As many as one million displaced people may go without blankets, kerosene, warm clothes, and other items.

Amin said about 13.6 million people have been displaced from their homes in Syria and Iraq — 3.3 million Syrians and 190,000 Iraqis who war refugees, about 7.2 million internally-displaced Syrians, and 1.9 million Iraqis displaced this year.

Head of Opposition Coalition: US Airstrikes on Islamic State “Doing Nothing About the Problem of Assad Regime”

Hadi al-Bahra, the President of the opposition Syrian National Coalition (SNC), warned on Monday that US airstrikes against the Islamic State are doing nothing about the issue of a deadly Assad regime:

The coalition is fighting the symptom of the problem, which is Isis, without addressing the main cause, which is the regime.

People see coalition planes hitting Isis targets but turning a blind eye to Assad’s air force, which is using barrel bombs and rockets against civilian targets in Aleppo and elsewhere….

People feel there is a hidden agenda and cooperation between the coalition and Assad’s forces because Assad assumes he has a free hand.

Bahra challenged the refusal of the US to coordinate its aerial operations with the Free Syrian Army:

The FSA is being ignored completely and this is weakening the international coalition operation because it is not able to achieve results on the ground.

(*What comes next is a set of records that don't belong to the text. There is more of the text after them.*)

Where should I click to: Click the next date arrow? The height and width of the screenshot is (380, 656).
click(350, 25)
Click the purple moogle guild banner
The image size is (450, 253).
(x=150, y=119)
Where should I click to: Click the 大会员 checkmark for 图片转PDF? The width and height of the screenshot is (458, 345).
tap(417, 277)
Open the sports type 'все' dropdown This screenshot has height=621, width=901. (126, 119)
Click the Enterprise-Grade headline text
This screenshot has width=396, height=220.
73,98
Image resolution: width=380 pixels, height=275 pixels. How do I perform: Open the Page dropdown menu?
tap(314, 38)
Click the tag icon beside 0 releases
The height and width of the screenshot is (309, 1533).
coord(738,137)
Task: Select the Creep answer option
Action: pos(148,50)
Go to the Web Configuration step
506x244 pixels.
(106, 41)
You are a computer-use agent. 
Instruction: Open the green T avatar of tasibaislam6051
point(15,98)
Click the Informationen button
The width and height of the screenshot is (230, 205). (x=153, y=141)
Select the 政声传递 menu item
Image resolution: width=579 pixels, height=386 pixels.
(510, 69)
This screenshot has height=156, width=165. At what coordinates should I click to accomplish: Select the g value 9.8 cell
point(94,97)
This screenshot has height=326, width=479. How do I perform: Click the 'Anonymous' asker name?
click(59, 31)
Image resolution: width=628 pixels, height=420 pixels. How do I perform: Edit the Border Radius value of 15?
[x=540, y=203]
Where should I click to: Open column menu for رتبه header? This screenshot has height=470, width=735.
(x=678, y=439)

The whole operation has been confused. Air strikes will not be able to win the battle against extremism. You have to defeat Isis on the ground. And you have to deal with the main cause and source of extremism, which is the regime itself.

Bahra also criticized the proposal of UN envoy Staffan de Mistura, presented to President Assad on Monday, for a “freeze” in fighting in Aleppo.

The opposition laeder said local ceasefires would only benefit the regime unless they are part of a comprehensive, negotiated political solution.

Video: Officials Tour Recaptured Gas Field in Central Syria

Syrian officials tour the al Sha’er gas field, one of the largest in the country, after it was recaptured last week by regime forces.

At the end of October, the Islamic State took the field, near Palmyra in Homs Province, for the second time. The jihadists held it for a week before a regime counter-attack reclaimed the area.

The loss of al-Sha’er would further restrict energy supplies in Syria, already limited by the Islamic State’s possession of most of the country’s oilfields.